I have these two functions for $x>0$, $\beta>0$ and $\alpha$ (all reals)
$$ f(x)= \frac{\alpha \; \sin (\beta \; x)}x+4 \cos (\beta\; x) ,\qquad\qquad\qquad\qquad\qquad\qquad\\ g(x)=\frac{\alpha \cos (\beta \;x)}{\beta \; x^2}+\frac{\alpha \cos (2 \beta \; x)}{\beta \; x^2}-\frac{\alpha\; \cot (\frac{\beta \; x}{2})}x -\frac{4\;\sin (2 \beta \; x)}{\beta\;x} $$
Numerically, I am sure that if $f(x)<0$, then $g(x)>-4$ (an example is attached); any hints to prove this analytically?
The following consists of partial results and ideas. The substitutions $\beta x\mapsto x$ and $\alpha\beta\mapsto \alpha$ shows that one may assume without loss of generality that $\beta=1$. Then for $x>0$ and $\alpha\in {\mathbb R}$, one needs to show that $$f(x)=\frac{\alpha\sin x}{x}+4\cos x<0\qquad (1)$$ implies $$g(x)=\frac{\alpha\cos x}{x^2}+\frac{\alpha\cos 2x}{x^2}-\frac{\alpha\cot(x/2)}x-\frac{4\sin 2x}x+4>0.\qquad (2)$$ The problem can be proven by a case-by-case analysis of the following situations: The behavior of $f,g$ (a) when $x\rightarrow 0^+$, (b) when $x\rightarrow \infty,$ (c) when $x/2$ is near the points where $\cot$ diverges, and of course (d) when $|\alpha|$ is small or large.

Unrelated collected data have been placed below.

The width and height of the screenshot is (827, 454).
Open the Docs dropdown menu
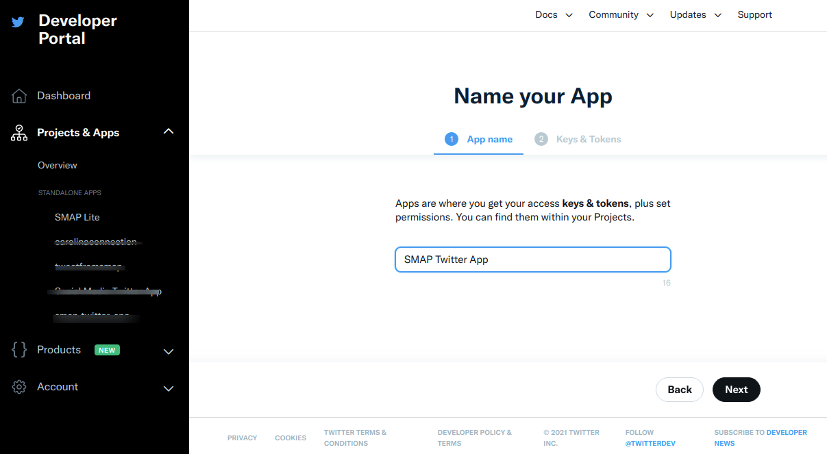tap(554, 15)
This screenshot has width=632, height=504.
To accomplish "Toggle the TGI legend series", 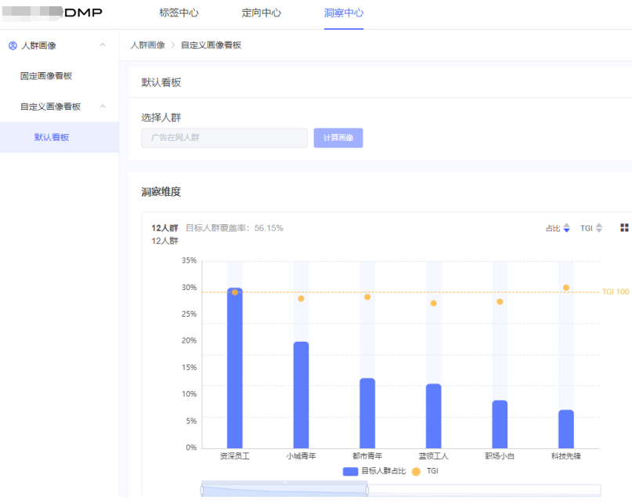I will (425, 471).
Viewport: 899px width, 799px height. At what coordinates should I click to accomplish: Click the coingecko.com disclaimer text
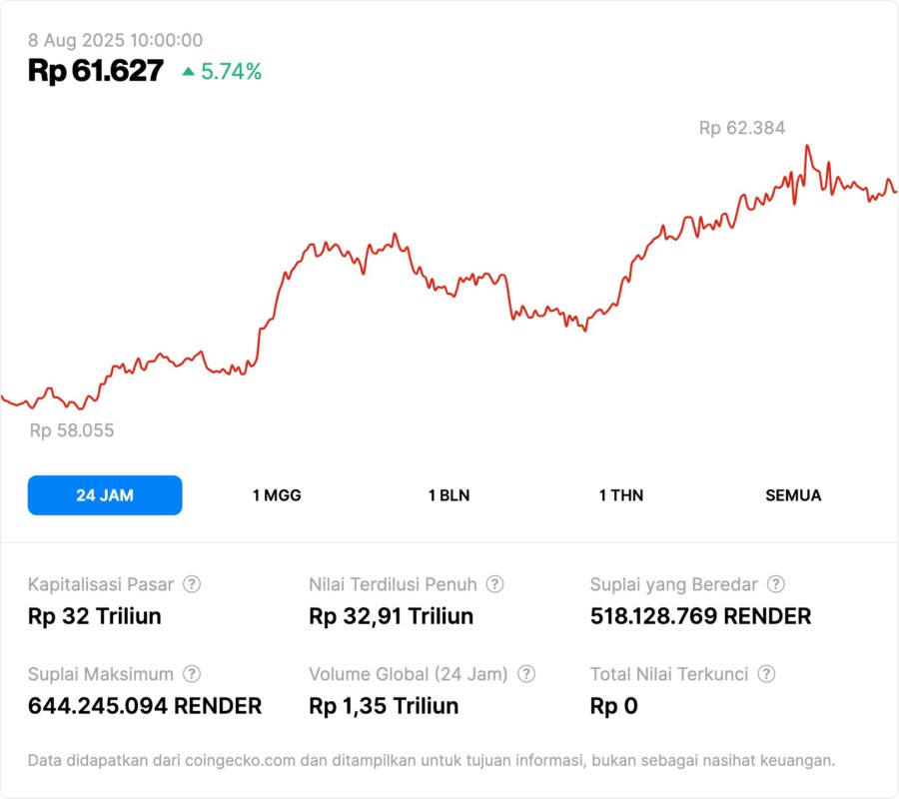432,761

Trivial case. $\alpha=0.$ One needs to show that $$4\cos x<0,x>0\Rightarrow -\frac{4\sin 2x}x+4>0\Leftrightarrow x>\sin 2x.$$ But the LHS implies $x>\frac {\pi}2>1\geq \sin 2x,$ hence the RHS.
Case when $x\geq \max(8,|2\alpha|^{\frac 12}).$ Then $$g(x)=\left(1+\frac{\alpha\cos x}{x^2}\right)+\left(1+\frac{\alpha\cos 2x}{x^2}\right)+\left(1-\frac{4\sin 2x}x\right)+\left(1-\frac{\alpha\cot(x/2)}x\right)$$ $$\geq \frac 1 2+\frac 1 2+\frac 1 2+1-\frac{\alpha\cot(x/2)}x.$$ So it suffices to prove that if (1) holds, then $$\frac 5 2-\frac{\alpha\cot(x/2)}x=\frac 5 2-\frac {\alpha}{xt}>0,\qquad (3)$$ where $t=\tan(x/2).$ To do this, use rational parametrization of $\sin x$ and $\cos x$ in terms of $t$, i.e. $\sin x=\frac{2t}{1+t^2},\cos x=\frac{1-t^2}{1+t^2}.$ Then (1) can be rewritten as $$2\alpha t+4x(1-t^2)<0$$ $$\Leftrightarrow t^2-\frac{\alpha}{2x}t-1>0,\qquad (4)$$ which is equivalent to $$t>\frac{\alpha}{4x}+\sqrt{\left(\frac{\alpha}{4x}\right)^2+1}~~{\rm or~}t<\frac{\alpha}{4x}-\sqrt{\left(\frac{\alpha}{4x}\right)^2+1},\qquad (5)$$ where $t=\tan(x/2).$ Now if $\alpha>0$ and $t<0$, (3) clearly holds. If $\alpha>0$ and $t>0$, then from the first part of (5) it follows that $$t>\frac {\alpha}{2x}\Rightarrow 1>\frac{\alpha}{2xt}~(t>0~{\rm in~this~case})$$ $$\Rightarrow 2-\frac{\alpha}{xt}>0$$ $$\Rightarrow \frac 5 2-\frac{\alpha}{xt}>0,$$ hence (3) holds. On the other hand, if $\alpha<0$ and $t>0$, then (3) clearly holds. If $\alpha<0$ and $t<0$, then from the second part of (5), $$t<\frac{\alpha}{2x}$$ $$\Rightarrow 1>\frac{\alpha}{2xt}$$ $$\Rightarrow 2-\frac{\alpha}{xt}>0$$ $$\Rightarrow \frac 5 2-\frac{\alpha}{xt}>0,$$ concluding the proof of (3).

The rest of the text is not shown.